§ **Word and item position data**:
** BEGIN **

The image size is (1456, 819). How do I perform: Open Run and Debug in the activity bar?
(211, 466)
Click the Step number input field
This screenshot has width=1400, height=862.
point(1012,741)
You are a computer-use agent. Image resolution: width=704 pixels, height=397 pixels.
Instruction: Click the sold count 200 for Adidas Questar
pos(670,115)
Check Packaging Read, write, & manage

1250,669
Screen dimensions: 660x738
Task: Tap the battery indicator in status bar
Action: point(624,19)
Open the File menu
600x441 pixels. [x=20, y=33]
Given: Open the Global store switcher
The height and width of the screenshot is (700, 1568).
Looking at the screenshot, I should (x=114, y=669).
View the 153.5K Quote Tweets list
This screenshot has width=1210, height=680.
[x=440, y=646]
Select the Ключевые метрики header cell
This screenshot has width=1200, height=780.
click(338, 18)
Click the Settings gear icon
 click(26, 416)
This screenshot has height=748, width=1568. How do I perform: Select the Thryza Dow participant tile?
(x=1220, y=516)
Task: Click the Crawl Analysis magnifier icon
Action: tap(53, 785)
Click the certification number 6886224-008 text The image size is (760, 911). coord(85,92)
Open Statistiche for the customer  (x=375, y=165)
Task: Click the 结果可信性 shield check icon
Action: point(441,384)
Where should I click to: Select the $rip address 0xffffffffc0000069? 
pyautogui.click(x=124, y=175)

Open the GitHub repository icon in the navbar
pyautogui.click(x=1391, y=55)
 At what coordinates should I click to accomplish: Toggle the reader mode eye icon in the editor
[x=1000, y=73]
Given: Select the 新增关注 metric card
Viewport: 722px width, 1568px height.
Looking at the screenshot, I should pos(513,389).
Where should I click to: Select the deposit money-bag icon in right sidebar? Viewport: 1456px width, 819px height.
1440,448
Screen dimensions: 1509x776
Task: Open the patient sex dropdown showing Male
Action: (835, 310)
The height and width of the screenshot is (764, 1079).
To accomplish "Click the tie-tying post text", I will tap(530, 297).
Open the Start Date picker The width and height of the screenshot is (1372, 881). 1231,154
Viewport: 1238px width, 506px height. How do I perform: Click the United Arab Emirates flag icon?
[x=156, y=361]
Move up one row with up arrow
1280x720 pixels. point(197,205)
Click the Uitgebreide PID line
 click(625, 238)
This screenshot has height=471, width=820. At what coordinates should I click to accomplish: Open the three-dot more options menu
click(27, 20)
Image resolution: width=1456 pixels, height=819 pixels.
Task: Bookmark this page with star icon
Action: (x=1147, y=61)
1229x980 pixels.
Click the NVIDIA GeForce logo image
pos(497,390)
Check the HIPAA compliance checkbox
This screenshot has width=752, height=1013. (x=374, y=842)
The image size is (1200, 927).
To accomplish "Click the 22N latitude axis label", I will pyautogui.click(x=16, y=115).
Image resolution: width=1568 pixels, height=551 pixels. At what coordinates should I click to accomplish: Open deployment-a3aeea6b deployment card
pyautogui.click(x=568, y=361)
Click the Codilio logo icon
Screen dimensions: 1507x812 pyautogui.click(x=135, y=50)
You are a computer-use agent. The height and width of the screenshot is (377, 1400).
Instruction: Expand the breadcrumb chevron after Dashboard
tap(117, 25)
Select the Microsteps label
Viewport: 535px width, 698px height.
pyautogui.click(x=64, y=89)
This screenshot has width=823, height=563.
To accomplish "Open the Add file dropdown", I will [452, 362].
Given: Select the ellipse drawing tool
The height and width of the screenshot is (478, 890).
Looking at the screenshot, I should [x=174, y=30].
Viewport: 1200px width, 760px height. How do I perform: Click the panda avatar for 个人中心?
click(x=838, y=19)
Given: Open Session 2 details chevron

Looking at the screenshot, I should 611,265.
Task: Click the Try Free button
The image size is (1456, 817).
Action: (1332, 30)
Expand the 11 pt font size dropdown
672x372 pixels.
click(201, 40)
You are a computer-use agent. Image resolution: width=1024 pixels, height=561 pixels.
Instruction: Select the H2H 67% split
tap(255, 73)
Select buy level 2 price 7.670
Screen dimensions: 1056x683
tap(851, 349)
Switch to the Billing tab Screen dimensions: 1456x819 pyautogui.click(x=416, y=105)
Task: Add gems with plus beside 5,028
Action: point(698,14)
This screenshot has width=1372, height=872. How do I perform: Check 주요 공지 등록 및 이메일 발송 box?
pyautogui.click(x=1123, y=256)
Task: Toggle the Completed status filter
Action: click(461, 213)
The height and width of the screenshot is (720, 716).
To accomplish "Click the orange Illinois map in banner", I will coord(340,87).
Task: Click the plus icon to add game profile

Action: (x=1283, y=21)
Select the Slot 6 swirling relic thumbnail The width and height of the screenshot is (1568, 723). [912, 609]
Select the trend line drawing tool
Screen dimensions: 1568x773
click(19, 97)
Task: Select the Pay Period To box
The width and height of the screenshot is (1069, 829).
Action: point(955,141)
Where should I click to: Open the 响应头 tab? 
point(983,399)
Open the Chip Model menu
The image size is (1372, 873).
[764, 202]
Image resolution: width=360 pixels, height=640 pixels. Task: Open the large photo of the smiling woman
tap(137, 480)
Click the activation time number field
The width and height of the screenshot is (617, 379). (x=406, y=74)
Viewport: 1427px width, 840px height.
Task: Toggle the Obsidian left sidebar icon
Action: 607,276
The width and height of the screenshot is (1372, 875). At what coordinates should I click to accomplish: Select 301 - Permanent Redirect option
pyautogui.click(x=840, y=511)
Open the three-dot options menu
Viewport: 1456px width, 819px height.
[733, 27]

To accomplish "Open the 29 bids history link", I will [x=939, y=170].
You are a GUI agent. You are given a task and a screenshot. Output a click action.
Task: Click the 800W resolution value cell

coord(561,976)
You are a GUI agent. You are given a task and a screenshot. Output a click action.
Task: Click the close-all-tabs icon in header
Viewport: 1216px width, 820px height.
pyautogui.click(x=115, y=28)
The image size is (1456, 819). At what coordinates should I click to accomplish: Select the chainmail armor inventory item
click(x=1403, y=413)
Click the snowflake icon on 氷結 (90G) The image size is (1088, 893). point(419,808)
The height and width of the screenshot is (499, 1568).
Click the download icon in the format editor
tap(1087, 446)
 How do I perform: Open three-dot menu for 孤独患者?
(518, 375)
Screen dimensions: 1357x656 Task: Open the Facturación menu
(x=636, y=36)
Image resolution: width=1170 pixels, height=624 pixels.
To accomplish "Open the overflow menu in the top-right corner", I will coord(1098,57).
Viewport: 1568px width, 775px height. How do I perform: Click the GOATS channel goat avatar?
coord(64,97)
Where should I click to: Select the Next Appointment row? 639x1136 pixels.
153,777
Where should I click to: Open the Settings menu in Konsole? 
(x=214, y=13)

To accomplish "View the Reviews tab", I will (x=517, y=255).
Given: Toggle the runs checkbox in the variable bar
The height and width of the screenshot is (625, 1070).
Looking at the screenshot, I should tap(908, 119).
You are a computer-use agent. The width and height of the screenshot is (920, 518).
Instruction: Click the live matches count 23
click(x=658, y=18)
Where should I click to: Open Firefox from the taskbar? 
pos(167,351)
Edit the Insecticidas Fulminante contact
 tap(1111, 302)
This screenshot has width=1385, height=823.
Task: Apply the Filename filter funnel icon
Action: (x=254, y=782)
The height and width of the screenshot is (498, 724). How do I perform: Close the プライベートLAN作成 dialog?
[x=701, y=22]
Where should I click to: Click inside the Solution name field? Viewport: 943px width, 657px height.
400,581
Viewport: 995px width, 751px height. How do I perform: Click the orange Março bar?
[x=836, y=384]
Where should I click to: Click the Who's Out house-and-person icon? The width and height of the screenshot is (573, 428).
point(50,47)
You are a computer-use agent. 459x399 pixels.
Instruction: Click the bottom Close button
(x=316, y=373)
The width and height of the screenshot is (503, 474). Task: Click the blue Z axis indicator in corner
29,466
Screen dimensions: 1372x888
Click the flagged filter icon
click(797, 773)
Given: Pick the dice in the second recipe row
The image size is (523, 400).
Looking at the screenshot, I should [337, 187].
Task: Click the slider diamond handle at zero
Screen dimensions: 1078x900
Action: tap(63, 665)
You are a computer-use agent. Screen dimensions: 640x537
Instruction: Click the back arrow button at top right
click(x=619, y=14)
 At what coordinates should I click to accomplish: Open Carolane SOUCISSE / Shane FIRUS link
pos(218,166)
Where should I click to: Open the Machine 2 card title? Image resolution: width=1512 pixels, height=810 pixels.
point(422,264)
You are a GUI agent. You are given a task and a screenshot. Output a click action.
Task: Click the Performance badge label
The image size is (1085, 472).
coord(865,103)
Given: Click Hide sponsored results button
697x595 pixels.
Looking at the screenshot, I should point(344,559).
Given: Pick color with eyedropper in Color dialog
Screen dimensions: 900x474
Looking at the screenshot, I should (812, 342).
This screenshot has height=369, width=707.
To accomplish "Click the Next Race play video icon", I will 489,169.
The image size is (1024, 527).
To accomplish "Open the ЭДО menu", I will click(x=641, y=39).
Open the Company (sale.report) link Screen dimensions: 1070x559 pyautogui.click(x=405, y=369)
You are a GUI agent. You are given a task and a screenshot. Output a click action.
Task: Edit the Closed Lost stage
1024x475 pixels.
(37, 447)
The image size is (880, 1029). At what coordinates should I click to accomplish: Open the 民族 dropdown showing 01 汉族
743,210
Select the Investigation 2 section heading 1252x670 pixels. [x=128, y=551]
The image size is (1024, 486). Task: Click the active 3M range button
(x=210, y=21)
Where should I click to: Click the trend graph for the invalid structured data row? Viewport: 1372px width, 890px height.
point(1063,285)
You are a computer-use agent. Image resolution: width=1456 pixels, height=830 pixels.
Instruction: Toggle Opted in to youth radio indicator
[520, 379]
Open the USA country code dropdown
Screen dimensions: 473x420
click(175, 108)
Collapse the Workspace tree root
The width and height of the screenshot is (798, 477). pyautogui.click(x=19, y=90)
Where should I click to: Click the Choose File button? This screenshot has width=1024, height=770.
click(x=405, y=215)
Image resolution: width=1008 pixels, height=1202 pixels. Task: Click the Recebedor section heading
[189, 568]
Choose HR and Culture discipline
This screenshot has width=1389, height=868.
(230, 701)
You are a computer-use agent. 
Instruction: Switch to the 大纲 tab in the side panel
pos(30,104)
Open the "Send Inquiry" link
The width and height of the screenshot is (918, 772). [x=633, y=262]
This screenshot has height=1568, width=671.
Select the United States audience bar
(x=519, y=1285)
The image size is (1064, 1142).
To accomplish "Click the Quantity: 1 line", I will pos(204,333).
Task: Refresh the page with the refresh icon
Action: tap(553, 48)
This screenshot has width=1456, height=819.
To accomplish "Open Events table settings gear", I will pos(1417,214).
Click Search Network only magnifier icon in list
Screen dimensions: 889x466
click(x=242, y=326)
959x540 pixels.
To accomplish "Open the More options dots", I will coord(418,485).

** END **

§ **Short task**:
Copy out the lines above word for word, everything from the line containing "Image resolution: width=360" down to the line containing "Action: 607,276", with both of those lines included.

§ **Completed task**:
Image resolution: width=360 pixels, height=640 pixels. Task: Open the large photo of the smiling woman
tap(137, 480)
Click the activation time number field
The width and height of the screenshot is (617, 379). (x=406, y=74)
Viewport: 1427px width, 840px height.
Task: Toggle the Obsidian left sidebar icon
Action: 607,276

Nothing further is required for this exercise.